Former Prime Minister Dr Mahathir Mohamad’s admission that he amended the Federal Constitution to curtail the monarch role in approving laws of the land should serve as a lesson to all politicians in the country.
Padungan assemblyman Wong King Wei said politicians should be reminded that politics was about creating a good system to be left as a legacy for the country and not about gaining power or popularity.
“It was a honest admission on the part of Dr Mahathir of his previous wrongdoings.
“All politicians in Malaysia have to be reminded by Dr Mahathir’s painful lesson that politics is about creating a good system to be left as a legacy for the country. Politics is not about gaining power or popularity of the day,” he said.
He was commenting on Dr Mahathir’s apology for amending the Federal Constitution to curtail the roles of Yang di-Pertuan Agong at the legislative branch.

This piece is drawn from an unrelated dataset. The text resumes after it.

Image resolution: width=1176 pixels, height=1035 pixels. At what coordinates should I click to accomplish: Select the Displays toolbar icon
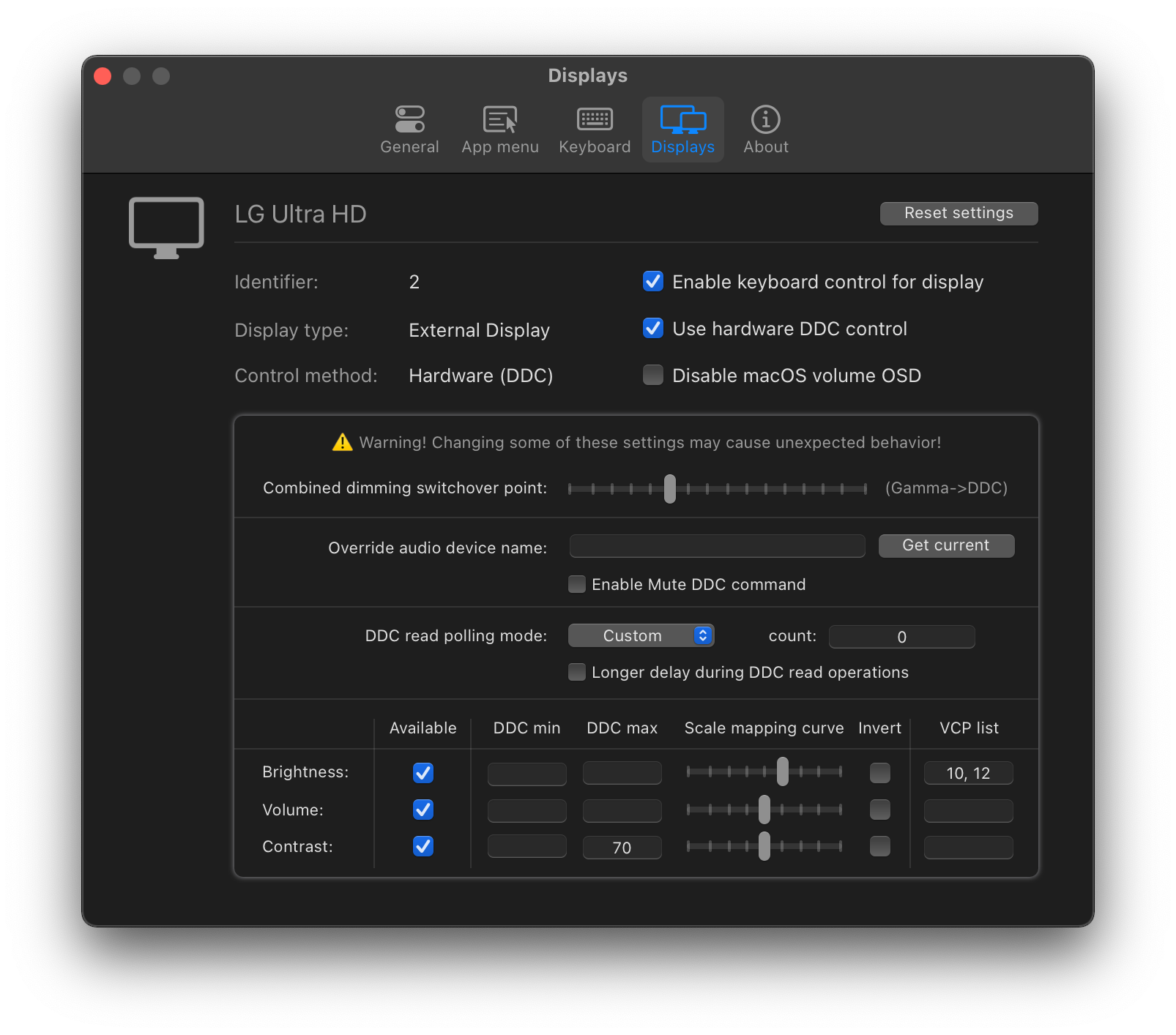click(x=682, y=129)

In 1994, the Dr Mahathir-led government passed amendments to the constitution to allow any law that had been passed by Parliament and the Senate to become law within 30 days, irrespective of whether the Agong gives his assent.
Wong, who is state DAP publicity secretary, said a leader must not only think of how to gain power or popularity by implementing policy or make a stand without contemplating its long term effect.
“A good policy must be based on justice and common good for all and for the long term.”
Wong said in the case of Dr Mahathir, curtailing the power of the institution of royalty was actually amounting to curtailing check-and-balance and separation of powers of the institutions, which should not be done.
Wong believed that Malaysia needed more check-and-balance between the institutions: judiciary, legislative, government, prosecution, enforcement and even royalty.
“Absolute power corrupts absolutely, this is my belief. No one institution should be given excessive power without supervision.”
Dr Mahathir said it would seem that due to the amendment, the new National Security Council Act has become operational, even though the Yang di-Pertuan Agong has not signed it.
However, he said anything that had to do with the Agong’s right to declare emergencies still required his signature.
The NSC Act grants the prime minister the power to declare security zones, whereby the security forces would take charge.
Critics have said this was akin to declaring an emergency, something which only the Agong could do.
On Feb 17, the Conference of Rulers asked for the NSC Bill to be refined, but this was not done.
Following that, according to the national gazette, the NSC Bill was automatically assented the following day, on Feb 18, as per the amendments that Dr Mahathir oversaw.
The bill was gazetted into law in June, and came into force on Aug 1.